Page text:

Linda Tuhiwai Smith (2018:54-56) writes about the value-related struggles of the scientists she works with in a program that tries to help them learn Indigenous worldview:
“In a collaborative research project, my colleagues and I have been working to bring scientists, Māori, and traditional knowledge experts into a constructed interface that we have called a negotiated space to help develop processes for constructive dialogue (Hudson et al. 2011, 2012). The outcomes from this project are relevant to evaluation in that we analyze how negotiating the interface can become a constructive space, a constructive ecology. The project follows on from work that Fiona Cram and colleagues (2002) have done on understanding how scientists engage with indigenous communities and how much better they could be doing in that engagement. There are groups of scientists, particularly in the biological and environmental sciences, resource management, and public and community health, who are genuinely interested in indigenous knowledge about such things as navigational technologies, plants and medicines, planting strategies, and weather knowledge. As a group, however, the record of scientists in establishing and sustaining relationships, working ethically with indigenous communities, and producing mutually beneficial outcomes has been somewhat dismal . . . The negotiations [to facilitate collaboration between team members from Māori and Western traditions] were probably more important for moving the scientists from their paradigms and deep cultural assumptions to a recognition of the Other. Understanding their positioning as scientists, and what that represents symbolically to nonscientists and to indigenous knowledge holders, was very powerful and, in some individual cases, overwhelming and insightful. Their authority over their subject matter was a source of power and personal pride for them and was part of the power dynamic between them and other scientists. Some struggled to be silent and to listen respectfully to the indigenous knowledge experts. Some wanted to argue about differences between science and belief systems or science and indigenous knowledge, or the history of science and its applications to indigenous knowledge and to indigenous environments. Although claiming science to be value free, scientists had to acknowledge that they held values and considered their values to be more important than other values.”

Task details: Continue the passage about scientists learning Indigenous worldview, starting right after its last sentence.

Extracted data:
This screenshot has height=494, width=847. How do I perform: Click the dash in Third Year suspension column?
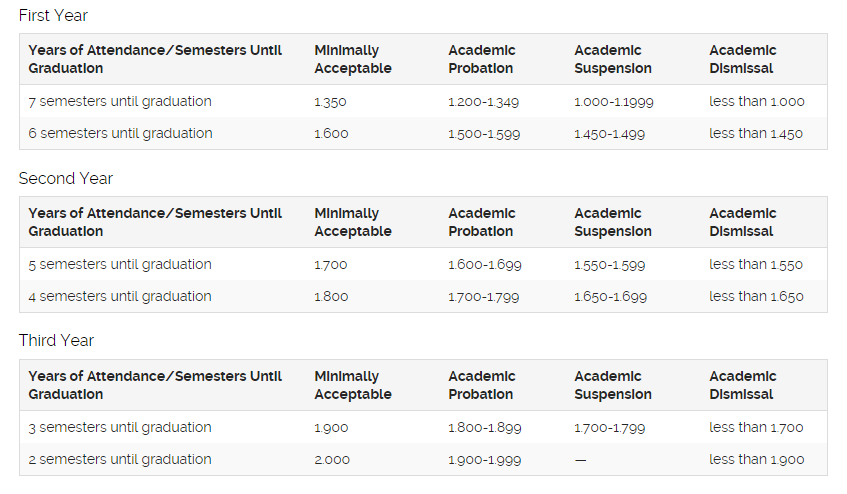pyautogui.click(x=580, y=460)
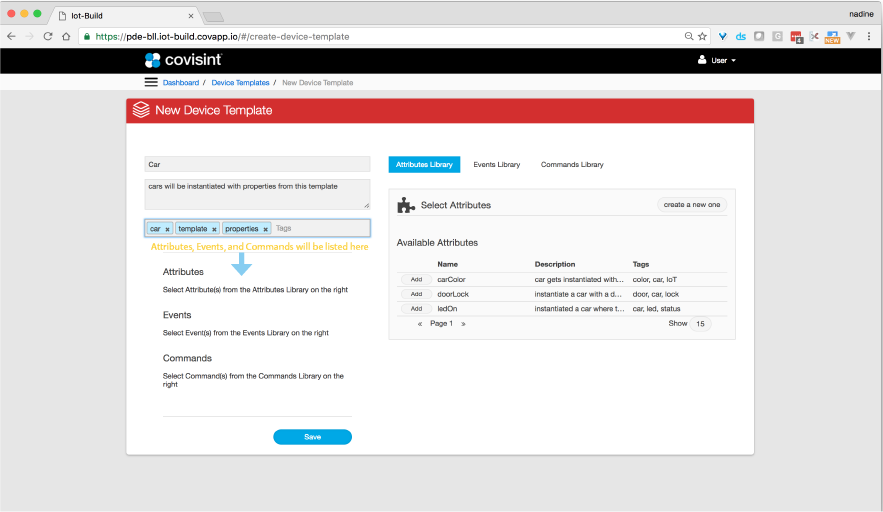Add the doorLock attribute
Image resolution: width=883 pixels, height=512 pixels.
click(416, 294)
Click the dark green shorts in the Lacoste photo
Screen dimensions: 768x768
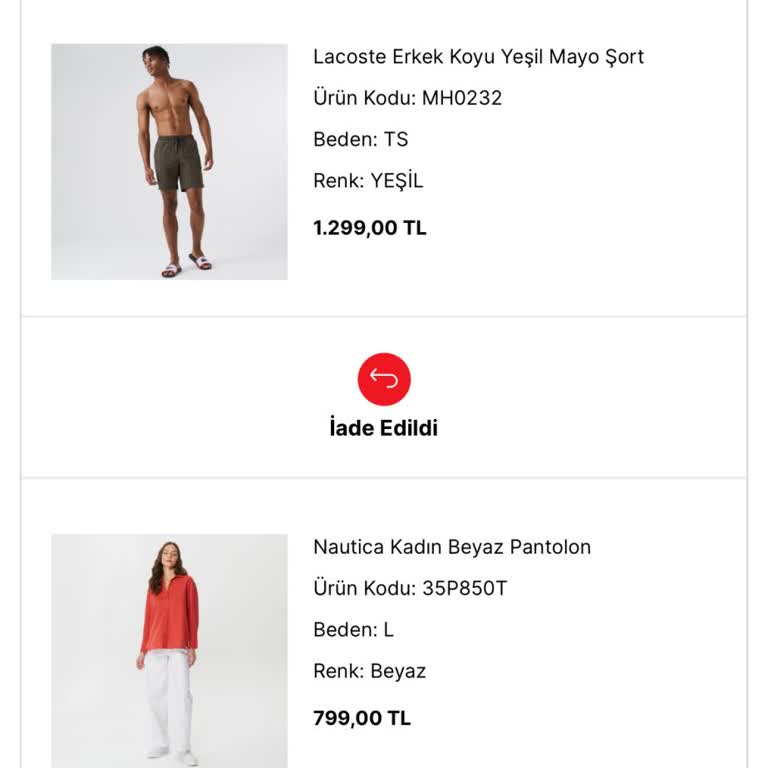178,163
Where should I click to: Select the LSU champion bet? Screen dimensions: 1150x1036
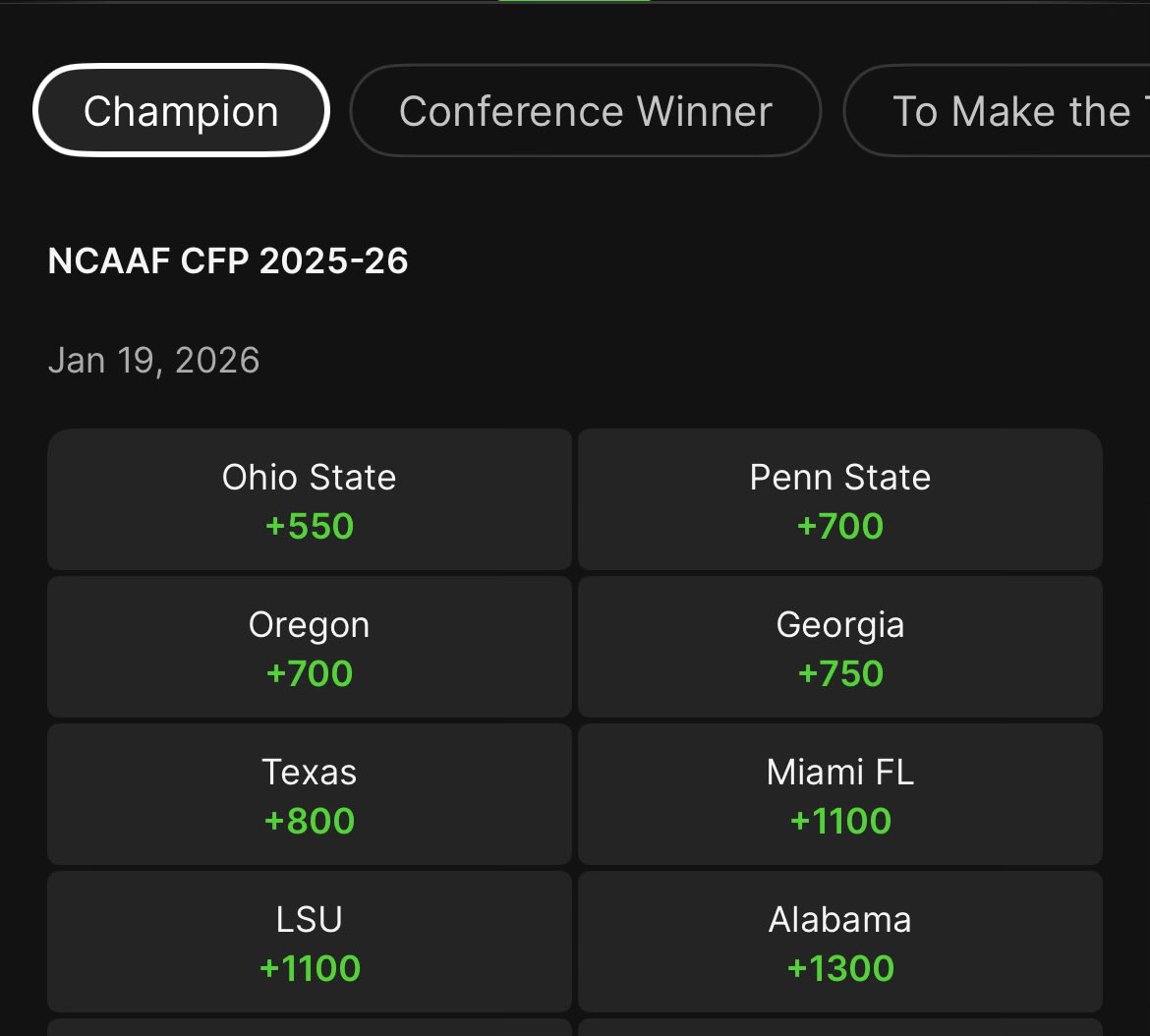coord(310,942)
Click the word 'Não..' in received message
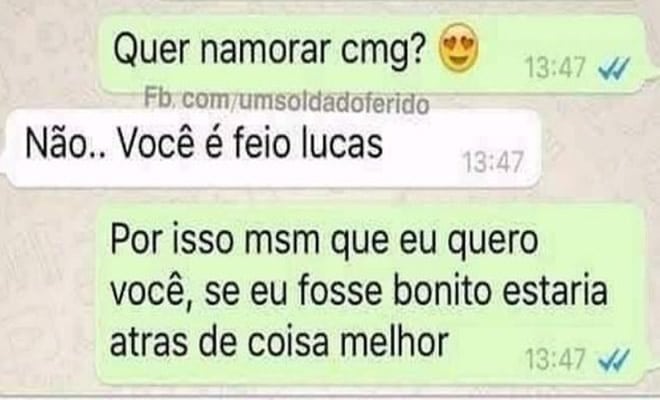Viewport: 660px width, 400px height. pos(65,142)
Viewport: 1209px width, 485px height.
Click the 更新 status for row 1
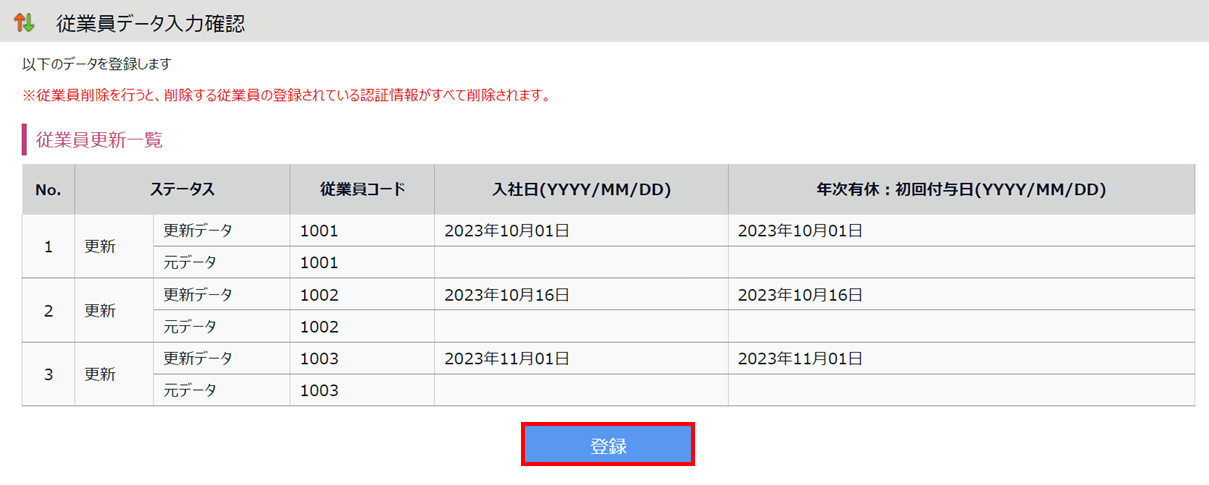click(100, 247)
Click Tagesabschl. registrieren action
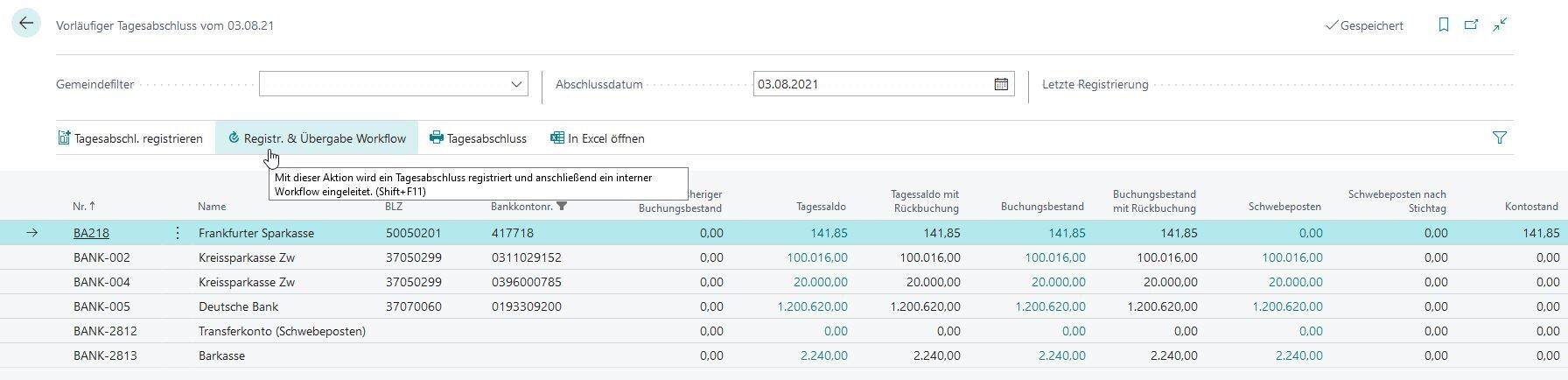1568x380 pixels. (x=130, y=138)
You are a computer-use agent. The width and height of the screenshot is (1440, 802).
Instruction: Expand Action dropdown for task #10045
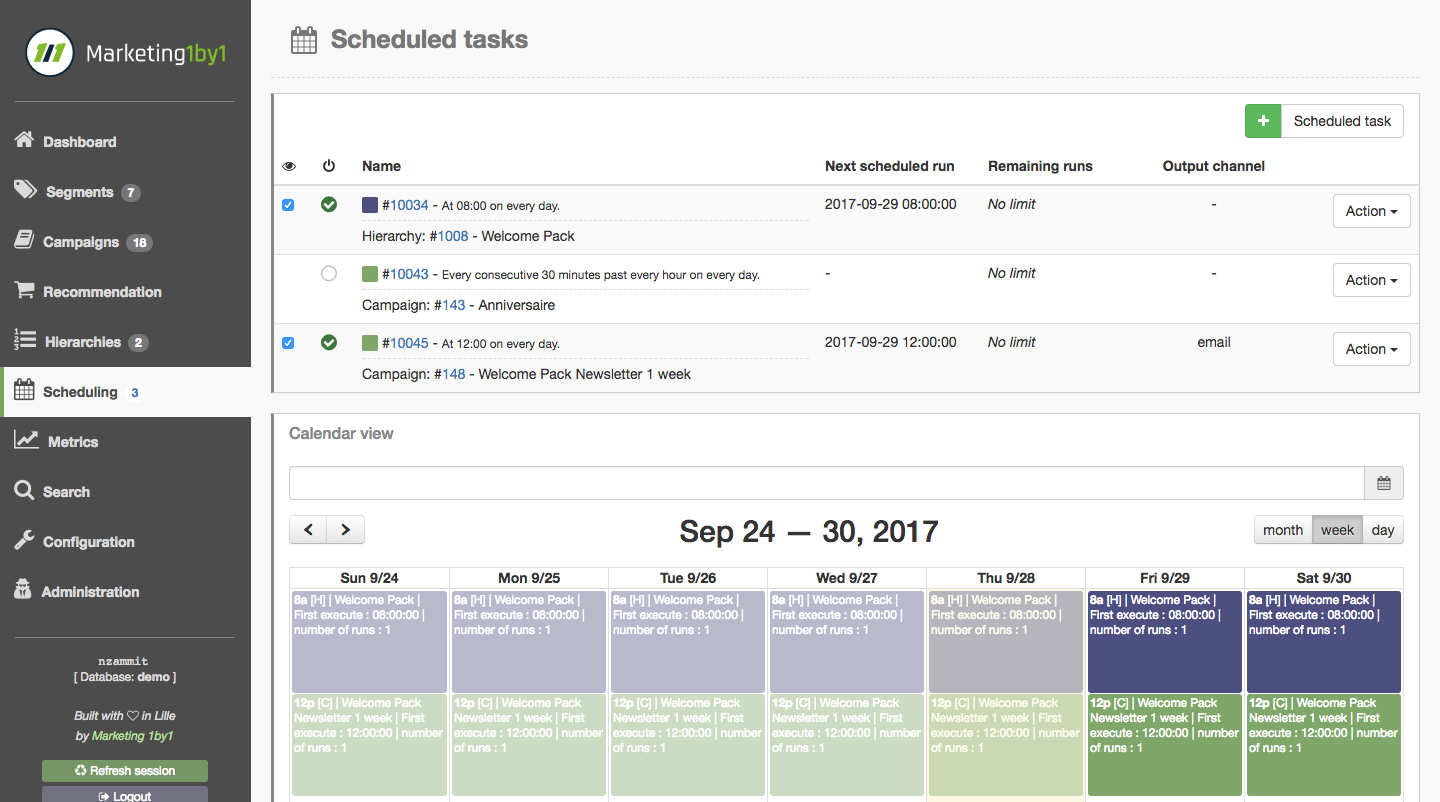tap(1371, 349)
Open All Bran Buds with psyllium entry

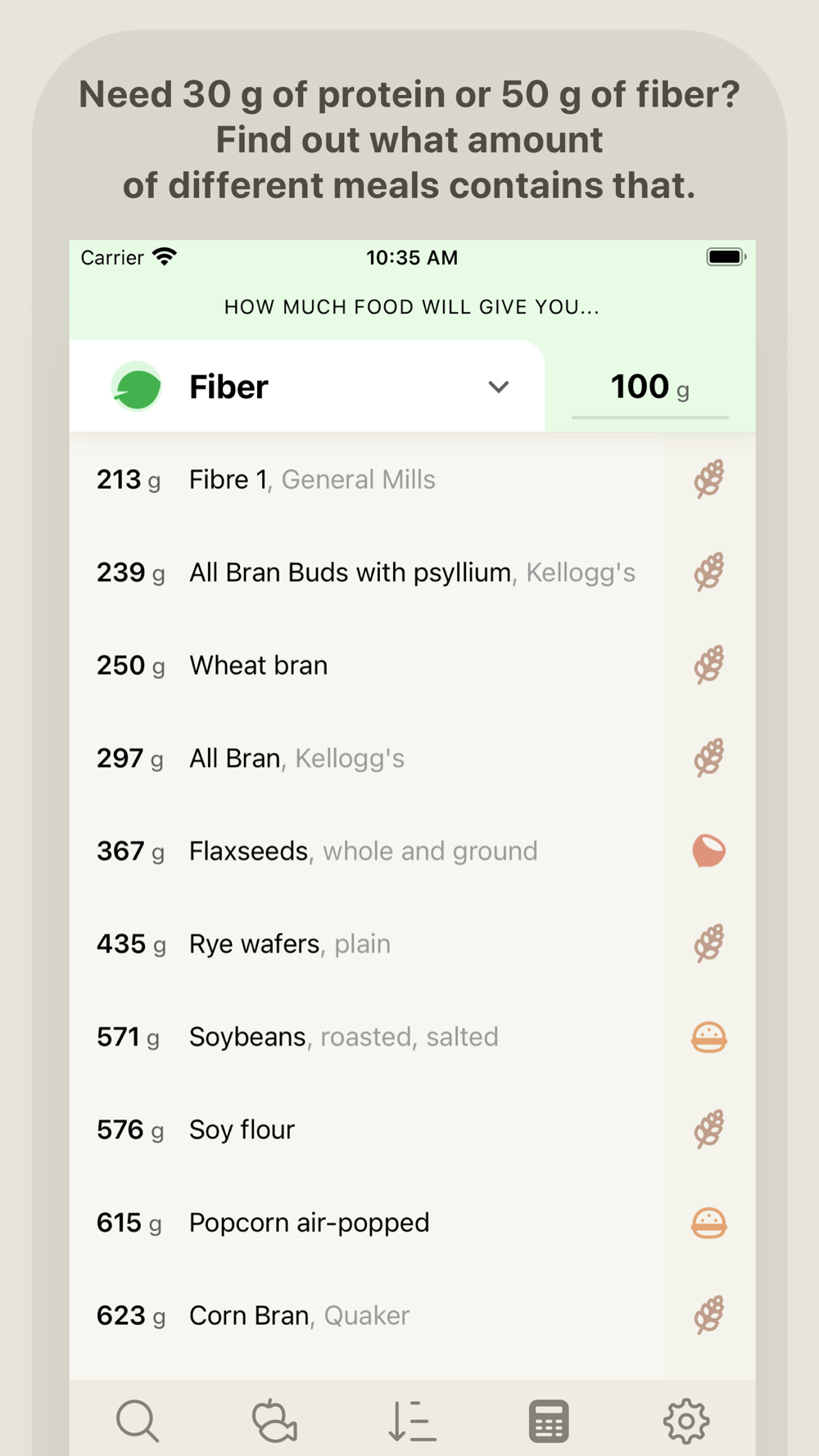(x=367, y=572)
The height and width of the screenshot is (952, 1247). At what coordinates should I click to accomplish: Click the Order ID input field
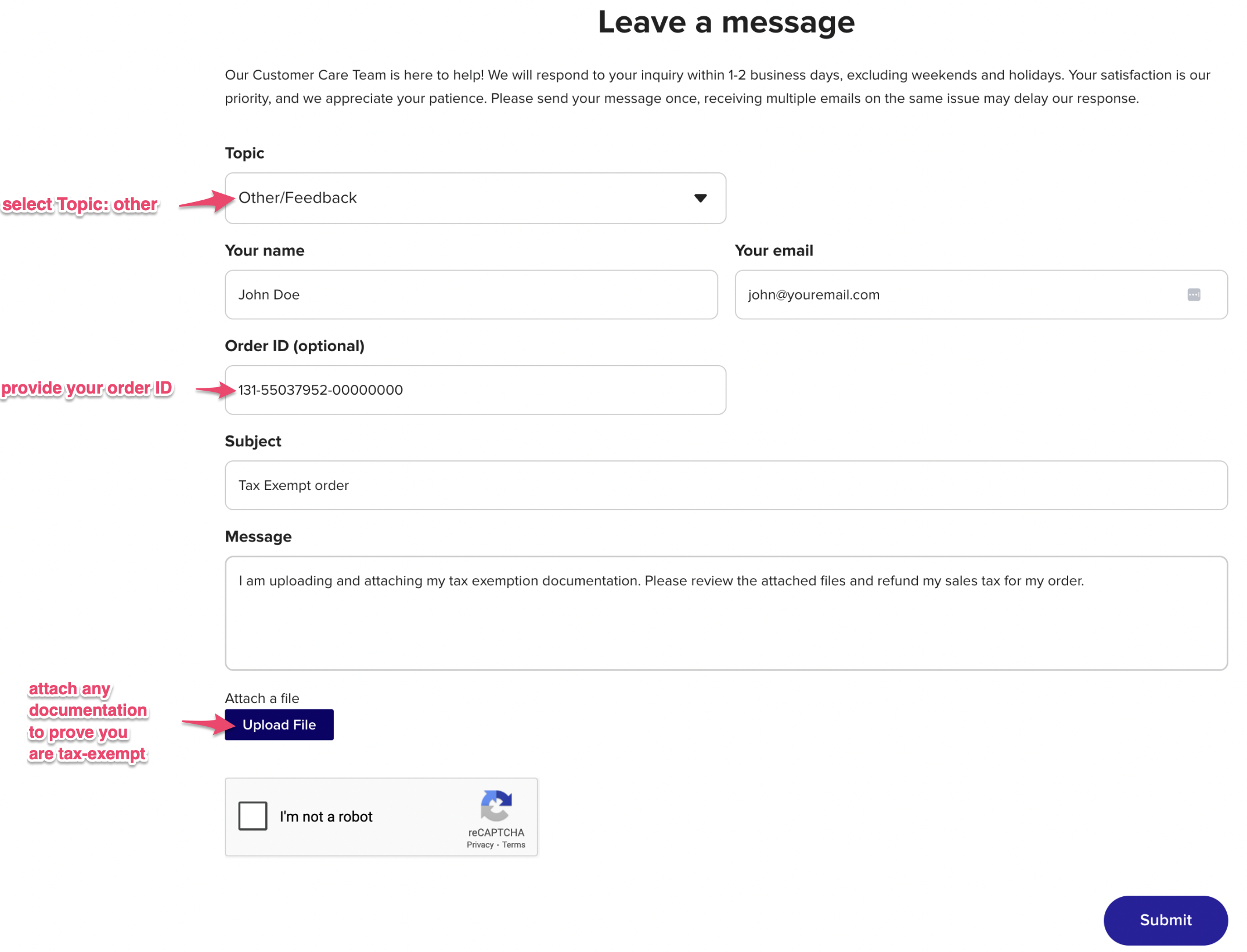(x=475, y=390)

Response below:
The situation with respect to evaluators, rather than scientists, is very much the same — because the issues that make it so hard for people to transition are cultural rather than disciplinary. Nan Wehipeihana (2019:177) points out that “Non-Indigenous evaluators occupy a privileged position that has conferred the authority and power to define reality . . . It can therefore be challenging for non-Indigenous evaluators to change their practice and to relinquish power and privilege. They have to want to do things differently or have a reason to see the world through alternative eyes.”
Major paradigm shifts are not just about ideas. They engage us at deep levels we usually don’t discover until the shift tugs on them in ways that make us very uncomfortable. Part 3 of this exercise provides resources to support you through that part of the process.